Эта картина с весьма прозаическим названием «Угол стола» была выставлена в Салоне 1872 года. Вместо портрета Мера, который первоначально предполагался на правом краю композиции, там появился большой букет цветов. Рембо со своей всклокоченной тёмно-русой шевелюрой, юным лицом и светящимися глазами похож на херувима. Слева от него Верлен с его оголённым лбом и тёмными глазами как бы погружён в свои мысли. Стоящий за ними Пьер Эльзеар в цилиндре словно не замечает их присутствия. А Камиль Пеллетан, крайний справа, так и вовсе сидит, повернувшись ко всем спиной.
В середине марта Рембо с большим удивлением получил присланное на его адрес по улице Кампань-Премьер письмо от матери. Та умоляла его покончить со своими выходками и немедленно вернуться в Шарлевиль. Он рассказал об этом письме Верлену и спросил его, кто бы мог сообщить его матери адрес и подробности того, чем он якобы занимается в Париже.
Наведя кое-какие справки, Верлен рассказал ему, как было дело. По настоянию Матильды госпожа Моте де Флёрвиль послала госпоже Рембо сообщение, в котором обвинила её сына во всех смертных грехах. Больше того, эта жуткая мегера даже не снизошла до того, чтобы поставить под доносом свою подпись. Что за гнусная личность — ни дать ни взять какой-нибудь полицейский шпик, сошедший со страниц «Воспоминаний» Видока![26] Просто ведьма. Как можно дойти до такого?
После долгого обсуждения друзья договорились, как будут действовать дальше. Рембо поедет к матери, а в это время Верлен успокоит Матильду и её окружение, и потом, в подходящий момент, вернёт Артюра и они вновь смогут видеться.
Словом, заключили обманную сделку.
ПЛАН ПОБЕГА
В Шарлевиле ничто не изменилось.
Или, вернее сказать, никто не изменился. Ни госпожа Рембо, всё такая же строгая, ни Эрнест Делаэ, всё такой же любезный и вялый, ни Шарль Бретань, такой же пузатый и независимый в суждениях и такой же завсегдатай кафе «Дютерм», что под аркадой Герцогской площади. Нисколько не изменились и все прочие жители Шарлевиля, всё так же занятые лишь собою.

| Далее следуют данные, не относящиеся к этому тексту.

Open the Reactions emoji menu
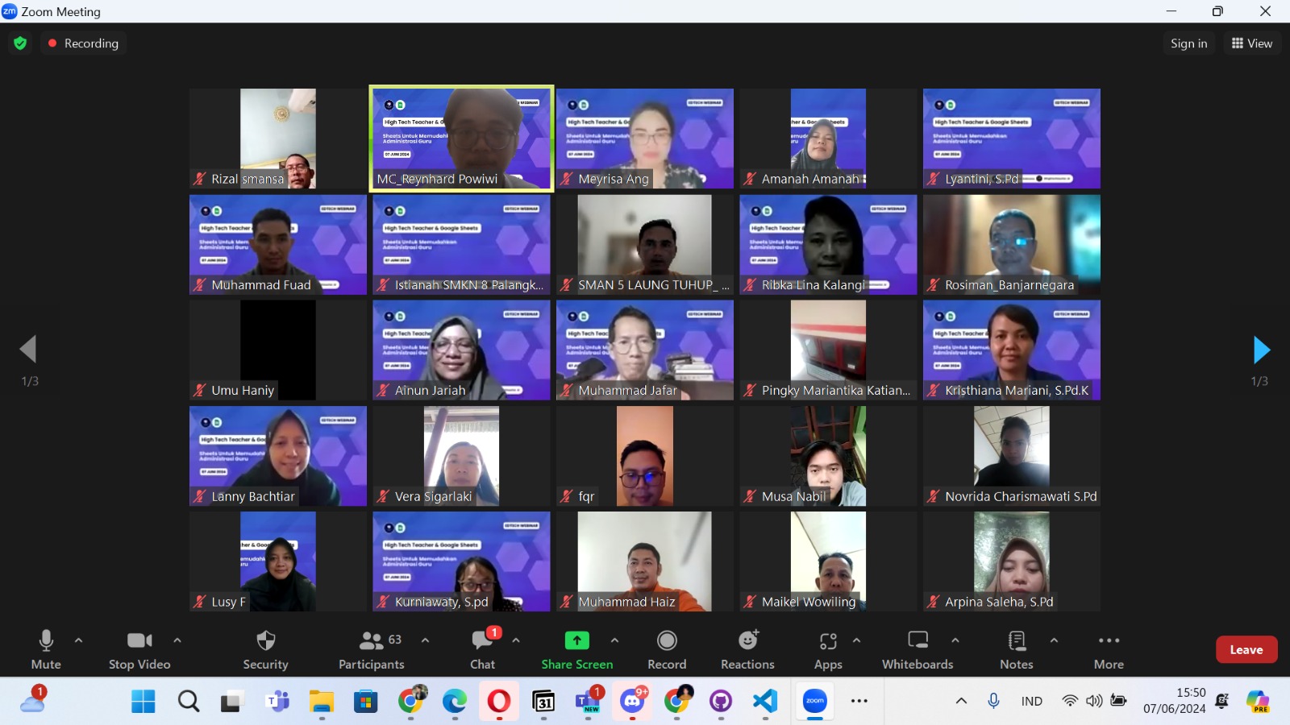This screenshot has height=725, width=1290. 747,649
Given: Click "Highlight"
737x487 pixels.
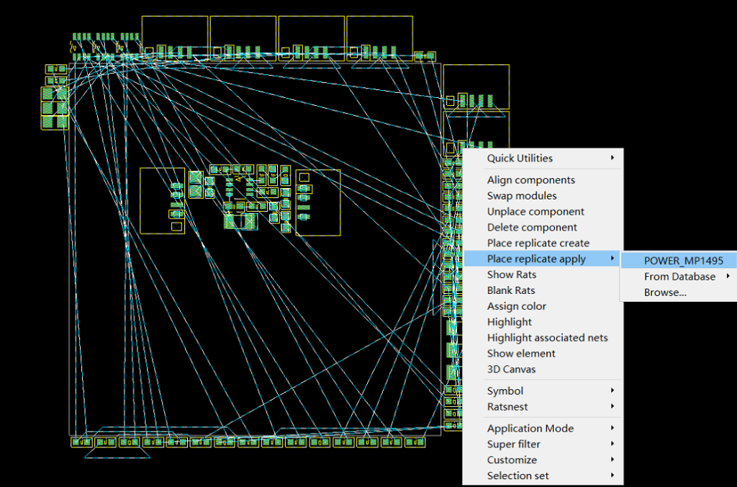Looking at the screenshot, I should click(x=510, y=321).
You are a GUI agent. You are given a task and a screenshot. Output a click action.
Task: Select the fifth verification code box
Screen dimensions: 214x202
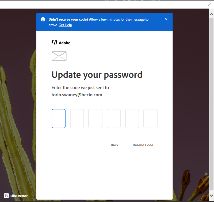click(132, 119)
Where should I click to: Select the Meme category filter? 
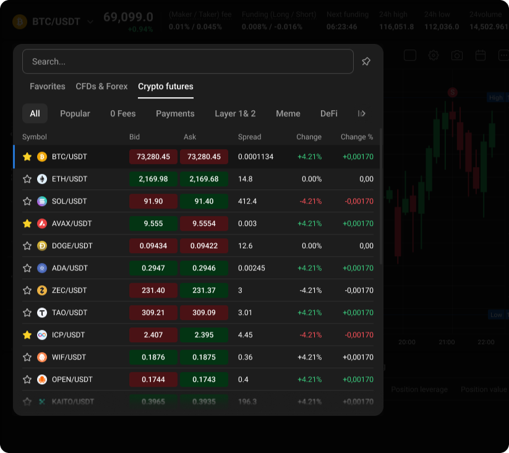click(x=288, y=113)
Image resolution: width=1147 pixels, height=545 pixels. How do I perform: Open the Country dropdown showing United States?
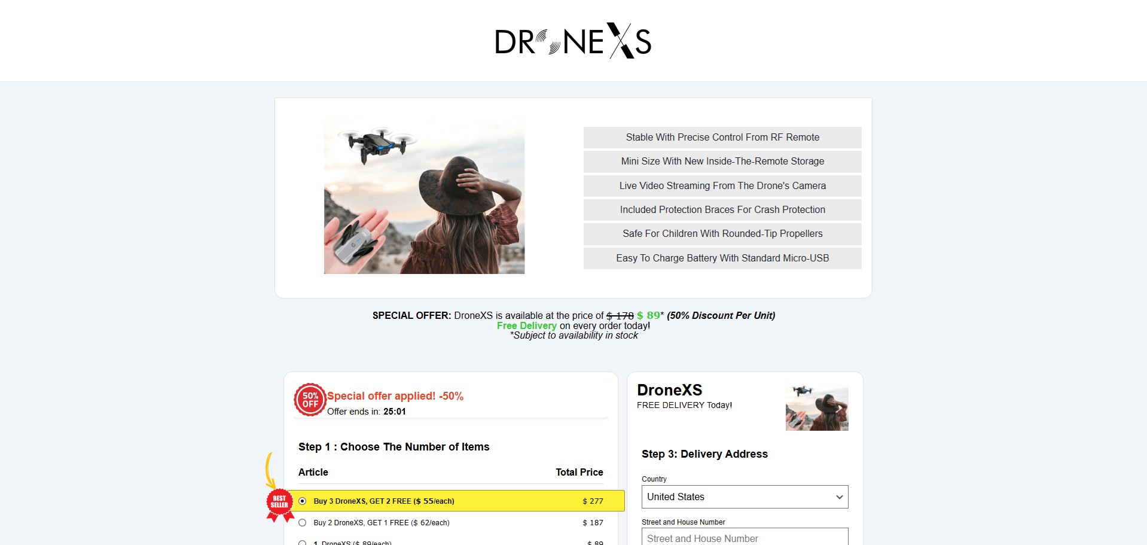[745, 497]
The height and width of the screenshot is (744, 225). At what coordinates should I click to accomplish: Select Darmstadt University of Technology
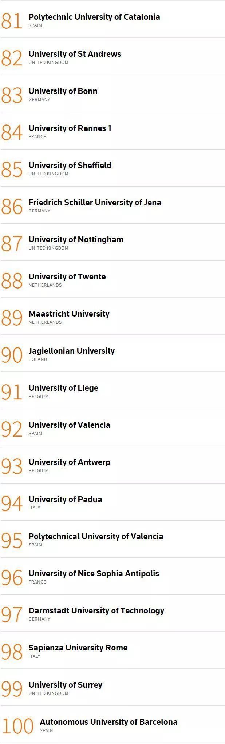pyautogui.click(x=96, y=611)
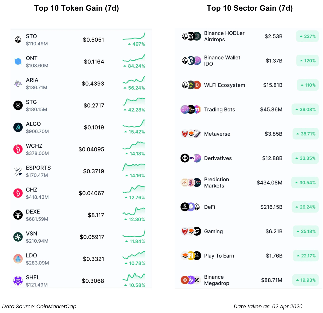Open the Binance HODLer Airdrops sector
323x313 pixels.
coord(224,36)
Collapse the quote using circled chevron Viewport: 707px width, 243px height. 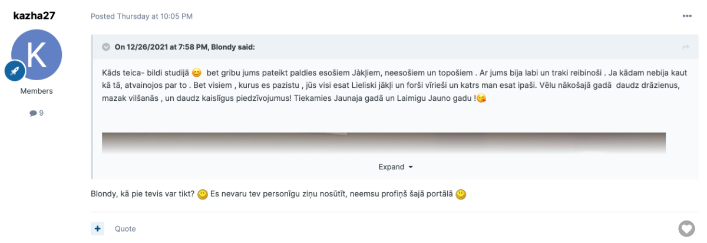pyautogui.click(x=106, y=47)
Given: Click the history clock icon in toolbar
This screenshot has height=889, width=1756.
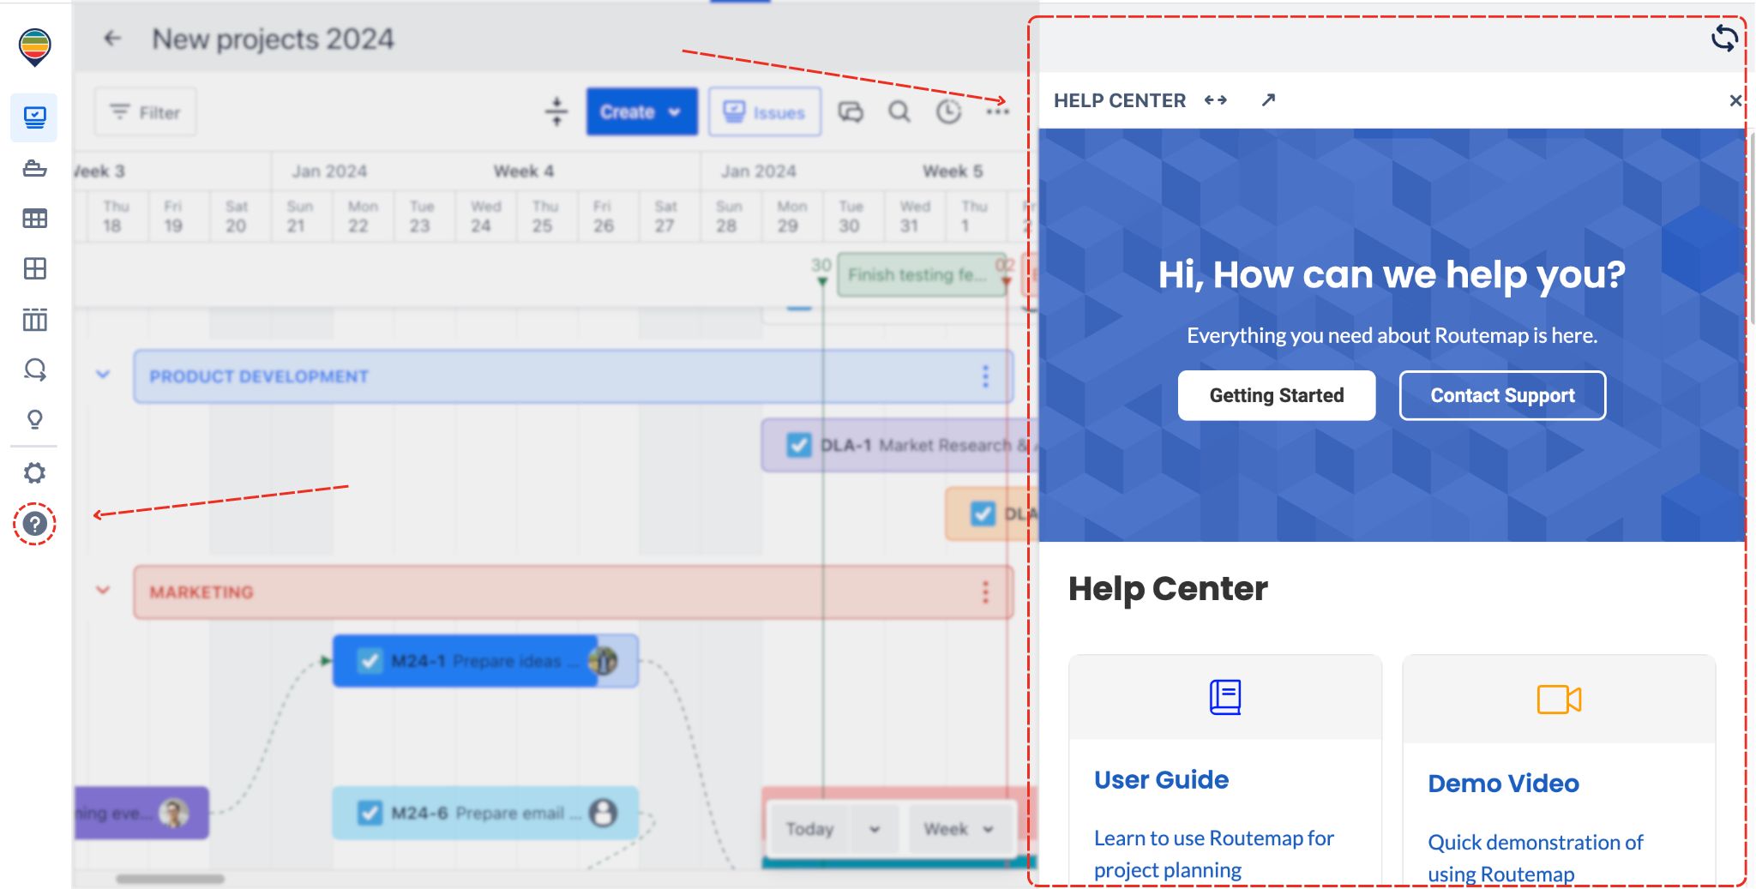Looking at the screenshot, I should pyautogui.click(x=948, y=112).
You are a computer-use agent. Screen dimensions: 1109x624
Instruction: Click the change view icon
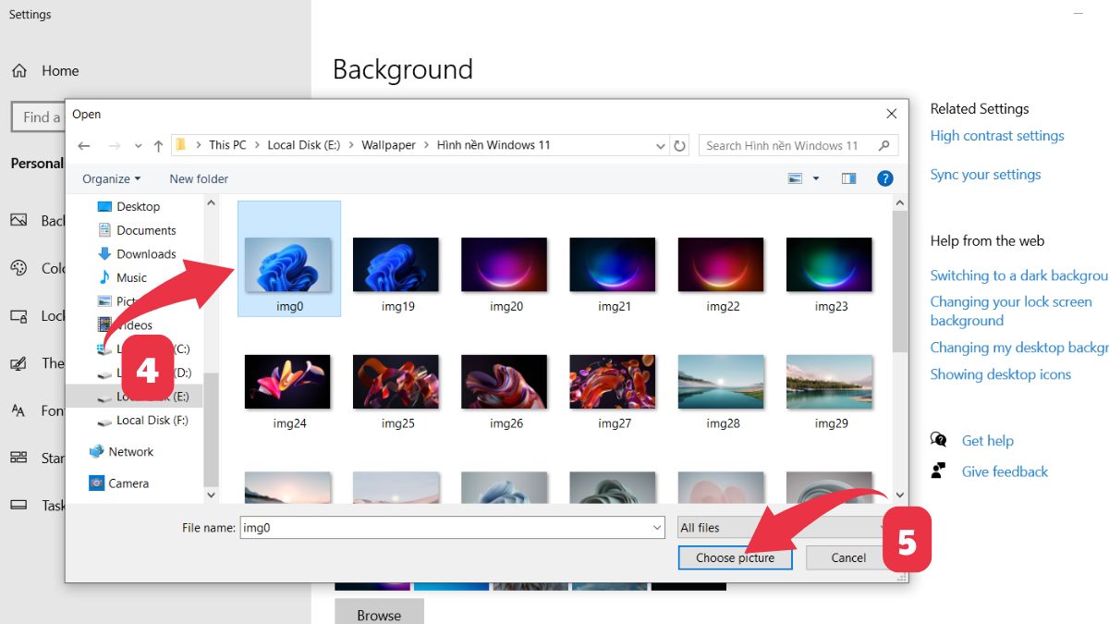point(795,178)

Перемена была заметна только в старшей из сестёр Артюра, которая к четырнадцати годам обрела привлекательные формы и была уже не похожа на прежнюю девчонку с безразличным взглядом. На первых порах возвращение в родной город не сильно опечалило Артюра. Он написал несколько стихотворений, чего не делал в Париже последние месяцы, хотя имел там возможность постоянно видеться с очень многими литераторами. Темой одного из новых его стихотворений, названного «Гласные», стали соответствия между цветами и звуками, о которых ему говорил Эрнест Кабанер. Эта идея тогда заинтересовала его, и теперь он был очень доволен своим сонетом. Он говорил, что, быть может, в нём, помимо новых выразительных слов, содержится «поэтический язык, который когда-нибудь станет доступен для восприятия всеми органами чувств»{47}.
Однако письма, которые он получал от Верлена и Форена (отправлялись они на адрес Бретаня, дом которого служил как бы почтовым ящиком), всё чаще вызывали в нём ностальгию по Парижу. К тому же в одном из писем Верлена, написанном 2 апреля в кафе «Сиреневый хутор», тот спрашивал, когда же, наконец, они, смогут вдвоём вступить на свой «крестный путь»{49}. А в другом, посланном в конце апреля, он заклинал его незамедлительно приехать, «взять его в охапку», как только они вновь увидятся, но «постараться, по крайней мере какое-то время, выглядеть не так ужасающе, как раньше». А для этого потребуются «бельё, начищенная обувь, уход за шевелюрой, приветливое выражение лица»{50}.